3. Advanced Multi-Model Quantization (A8W8 or A16W8)
Statically quantizes both the main model and the auxiliary model with KV Cache Alignment and Float Protection active:
python3 -m litert_torch.generative.export_hf.experimental.calib.quantize \
--model_path={model_path} \
--calibration_path={merged_dir}/model.tflite.json \
--output_path={quantized_dir}/model.tflite \
--aux_model_path={aux_path} \
--aux_calibration_path={merged_dir}/aux.tflite.json \
--aux_output_path={quantized_dir}/aux.tflite \
--a16w8={true_or_false} \
--align_kv_cache=True \
--allow_float_operations=True \
--skip_mlir_passes=True \
--calibration_range_scale=1.15
4. Quantized Inference Testing
Executes text generation using the quantized model suite:
python3 -m litert_torch.generative.export_hf.experimental.calib.sampling_executor_main \
--model_path={quantized_dir}/model.tflite \
--embedder_model_path={embedder_path} \
--auxiliary_model_path={quantized_dir}/aux.tflite \
--spm_path={tokenizer_spm_path} \
--prompt="{prompt_text}" \
--enable_formatting=False \
--max_decode_steps=16 \
--stop_token={stop_token_id} \
--stream_output=True
Note: For Gemma 3, set --stop_token=106 to ensure the executor cleanly halts immediately when the model generates its end-of-turn sequence.

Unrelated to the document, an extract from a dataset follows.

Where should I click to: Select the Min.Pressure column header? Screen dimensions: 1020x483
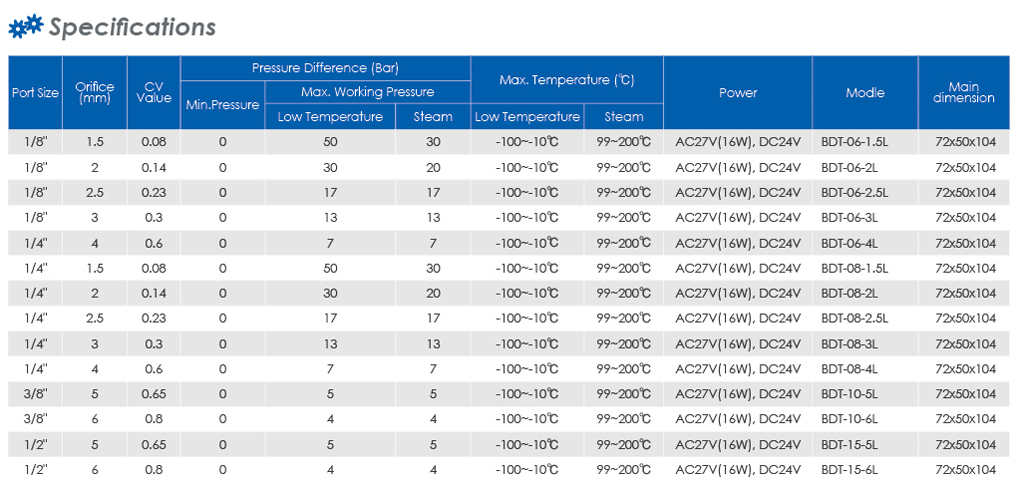[x=222, y=105]
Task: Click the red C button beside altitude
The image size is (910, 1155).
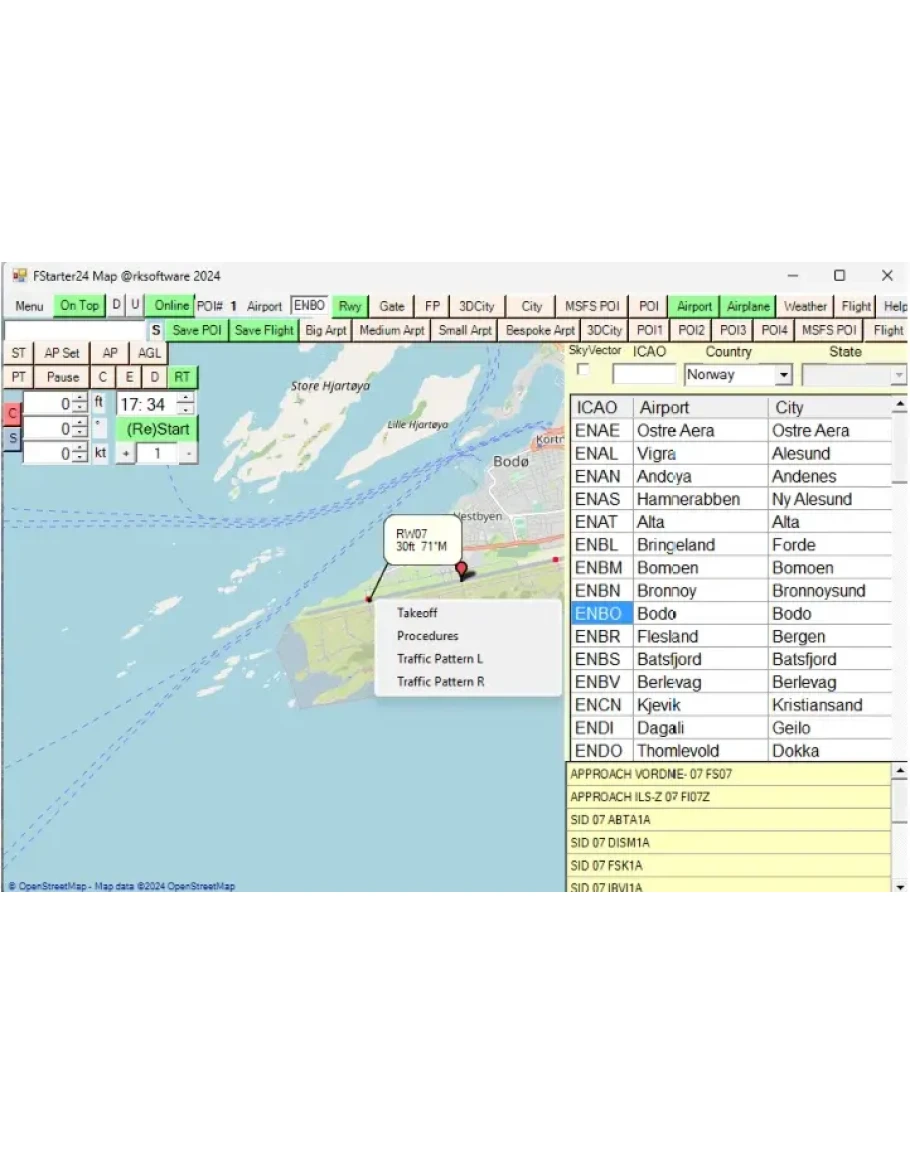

The E2E Interactive Driver tool
For the easiest, most robust end-to-end execution, you can use the interactive
bash script inside the repository: bash cd litert_torch/generative/export_hf/experimental/calib/ ./run_quantize_and_inference.sh This script provides interactive path
configuration, parallel calibration task management, automatic task grouping,
merging, and A16W8/A8W8 recipe quantization!